With your videos and 12 Rules for Life, among other things, I believe you have done a lot of good to many people. You come across as a man committed to finding the truth of things. This all adds up to a great corrective to the ills of 21st century society.
At the same time there is a vital ingredient missing from your message – and perhaps from the range of remedies available to you personally at present.
Although you respect the Judaeo-Christian tradition and frequently refer to it in your writing, your approach to life’s big questions has more in common with pagan philosophers and heroes.
Like the Stoics you are strong on virtue but seem to think we can attain the heights of virtue simply by our own efforts, by wisdom and willpower alone. Like the legendary Beowulf, you come across as duty driven, but duty is not enough; it makes a man sombre, grim, fatalistic. Like the author of that saga, you draw on the Bible but don’t go far enough.
What you have missed in Christianity is something absolutely central: grace. We cannot be good all by ourselves, we cannot save ourselves. We need divine help – actually, more than help; radically weakened by original sin, we need redemption. That is why Christ came among us and died for us: to save us from our sins and give divine impetus to our human efforts at virtue – above all, love.

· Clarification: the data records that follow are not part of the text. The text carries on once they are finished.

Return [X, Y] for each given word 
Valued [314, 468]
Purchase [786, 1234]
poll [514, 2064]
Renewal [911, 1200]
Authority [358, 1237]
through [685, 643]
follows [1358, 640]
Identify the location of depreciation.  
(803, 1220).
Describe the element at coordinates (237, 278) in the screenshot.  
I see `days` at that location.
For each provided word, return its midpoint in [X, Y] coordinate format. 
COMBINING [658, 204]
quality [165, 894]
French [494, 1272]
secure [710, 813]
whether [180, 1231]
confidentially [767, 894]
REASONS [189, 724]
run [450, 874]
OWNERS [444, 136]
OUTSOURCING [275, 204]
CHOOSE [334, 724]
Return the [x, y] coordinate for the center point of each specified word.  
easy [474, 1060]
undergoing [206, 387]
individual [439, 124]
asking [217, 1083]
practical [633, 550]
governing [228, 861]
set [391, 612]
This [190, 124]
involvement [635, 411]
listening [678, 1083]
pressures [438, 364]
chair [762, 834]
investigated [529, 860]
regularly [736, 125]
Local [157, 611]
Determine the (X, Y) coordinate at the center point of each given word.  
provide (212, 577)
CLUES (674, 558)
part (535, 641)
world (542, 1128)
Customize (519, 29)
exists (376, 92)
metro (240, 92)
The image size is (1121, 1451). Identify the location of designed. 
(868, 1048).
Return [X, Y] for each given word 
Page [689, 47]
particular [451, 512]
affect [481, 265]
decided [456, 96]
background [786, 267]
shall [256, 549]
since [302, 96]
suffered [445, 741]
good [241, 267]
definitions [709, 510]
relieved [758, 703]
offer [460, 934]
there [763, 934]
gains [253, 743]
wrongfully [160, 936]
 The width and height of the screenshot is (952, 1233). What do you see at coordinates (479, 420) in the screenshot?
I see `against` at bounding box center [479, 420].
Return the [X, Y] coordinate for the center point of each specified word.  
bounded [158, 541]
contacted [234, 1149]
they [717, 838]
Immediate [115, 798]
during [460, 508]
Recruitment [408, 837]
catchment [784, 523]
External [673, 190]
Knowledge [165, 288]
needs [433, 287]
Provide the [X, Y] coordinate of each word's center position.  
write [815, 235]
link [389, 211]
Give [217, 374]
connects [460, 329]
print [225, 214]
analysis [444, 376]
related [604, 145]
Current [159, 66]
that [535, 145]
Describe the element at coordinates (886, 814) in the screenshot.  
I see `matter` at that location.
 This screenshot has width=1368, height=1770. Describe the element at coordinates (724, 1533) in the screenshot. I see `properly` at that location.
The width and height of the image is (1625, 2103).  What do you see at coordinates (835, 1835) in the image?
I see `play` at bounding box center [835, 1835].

I know it’s hard to talk about love, since we all struggle to love well and are afraid of being hypocritical, but without it we cannot get our bearings in the world. And we will never get our ideas about love right – let alone its practice – without contemplating the love of Christ, who is divine love incarnate.
Because thousands, perhaps millions of people, especially young men, need your advice and encouragement, I urge you to revisit the Christian Scriptures and find there the remedy for all that ails us today, as ever.
In any case I wish you a speedy and full recovery.